Avec quatre romans déjà publiés en France, Victoria Hislop est désormais une romancière qui compte. "Le succès de L’Île des oubliés est une grande surprise parce que j’écris des histoires qui ne sont pas joyeuses", dit-elle à propos de son premier roman, paru chez nous en 2012 et vendu à plus de 500 000 exemplaires. Le fil des souvenirs (2013) et Une dernière danse (2014) ont suivi depuis.

Dans un salon de thé londonien, elle nous confie en français, avec un accent so cute, qu’elle vit à la fois en Grande-Bretagne et en Grèce. "Je travaille l’écriture de mes livres à Londres à la bibliothèque de Saint-James Square et je m’inspire de ce que je vis en Grèce. À Agios Nikolaos, je vis, j’en profite pour voir mes amis, je vais au restaurant. À Londres, je suis bien plus disciplinée."

Une île paradisiaque dans les tourments de l’histoire

C'est en 1977 que Victoria Hislop découvre Chypre, théâtre de son nouveau roman, La ville orpheline. "J'étais étudiante, j’étais très naïve", se souvient-elle. "J'étais logée dans un camping, sur une plage à côté d’un hôtel détruit, un lieu hostile, en ruine. C’était étrange, nous étions à quelques kilomètres de la ville de Famagouste qu’on ne pouvait pas visiter, inaccessible et protégée par de nombreux soldats." Cette ville fantôme, l'écrivain ne la découvrira que huit ans plus tard. "L’émotion était très forte, la colère intense, si bien que sur place, j’ai pris des notes, rencontré les habitants pour échanger avec eux, et en rentrant, j’ai commencé à écrire La ville orpheline", précise-t-elle.

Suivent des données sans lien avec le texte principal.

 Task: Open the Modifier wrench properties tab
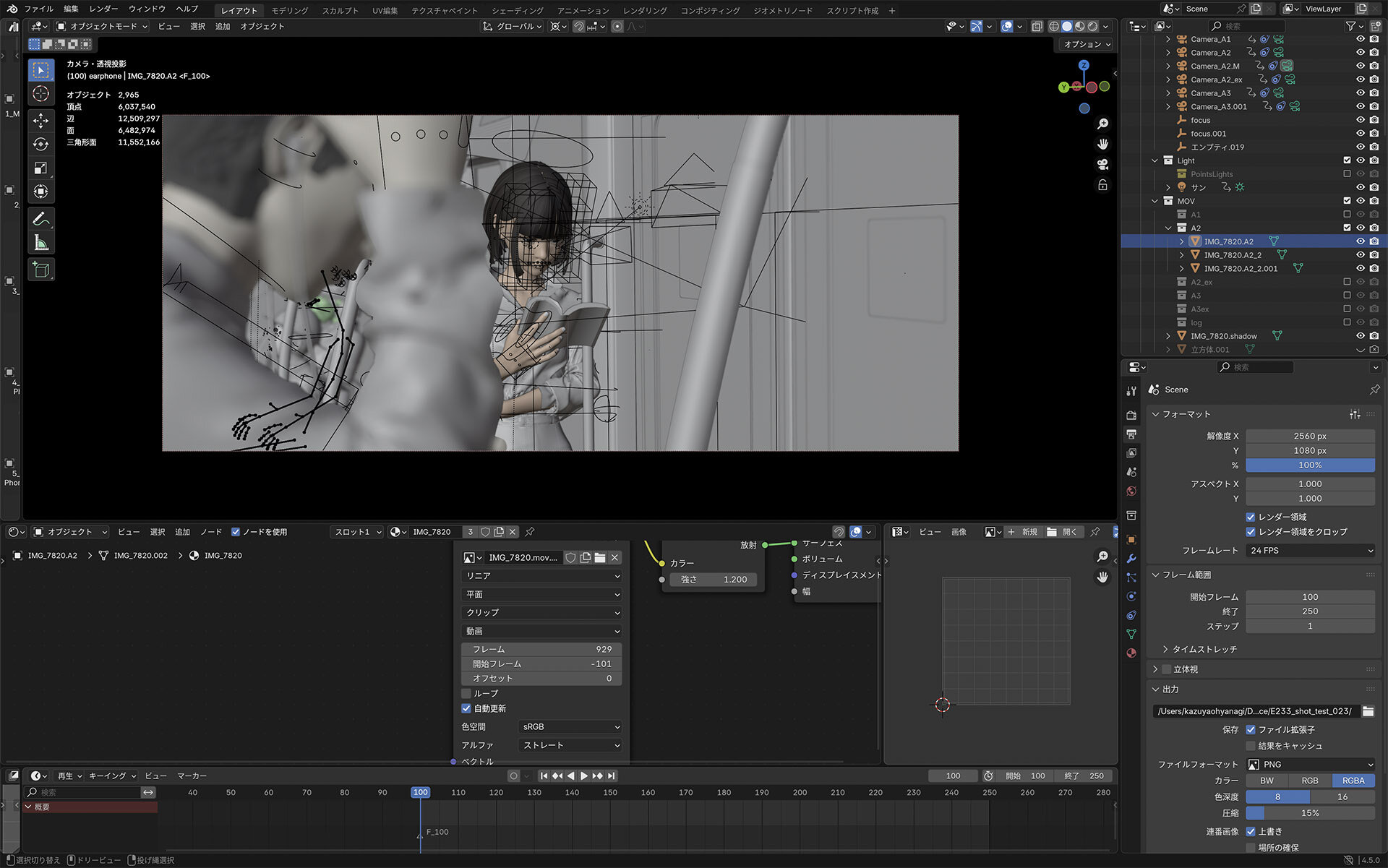(1131, 559)
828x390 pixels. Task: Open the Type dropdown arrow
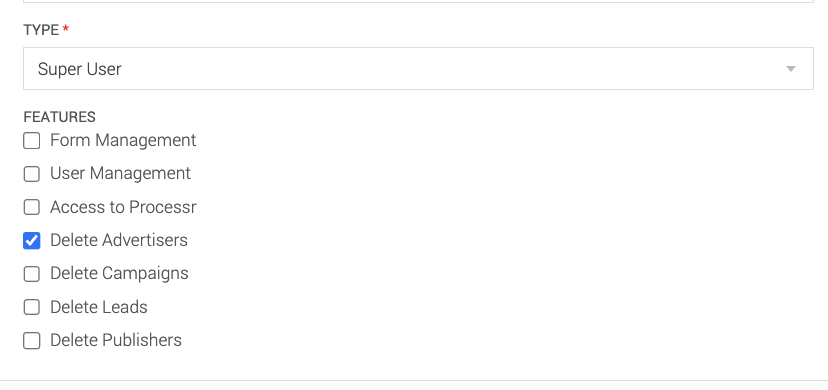point(791,69)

Au début des années 1970, "cette cité balnéaire était un paradis pour les vacances, la plus enviée de la Méditerranée", explique Victoria Hislop. "Même des célébrités comme Elisabeth Taylor et bien d’autres y séjournaient". L’entente entre les chypriotes grecs et les chypriotes turcs s’effritera lors de l’invasion par la Turquie en 1974. Dans le roman, j’ai eu l’idée de mettre en scène deux familles qui travaillent en parfaite harmonie dans le plus grand hôtel le Sunrise, l’une chypriote grec, l’autre chypriote turc", observe-t-elle.

Du jour au lendemain, à Famagouste, 40 000 personnes fuient l’armée, en abandonnant leurs biens les plus précieux. Les deux familles de La Ville Orpheline, les Georgiou et les Özkan, font partie de ce chaos. Elles restent. Que vont-elles devenir ? "Je voulais parler des conséquences de la grande Histoire sur des gens ordinaires", insiste avec conviction l'auteur. "Parce que ce sont des hommes et des femmes comme nous."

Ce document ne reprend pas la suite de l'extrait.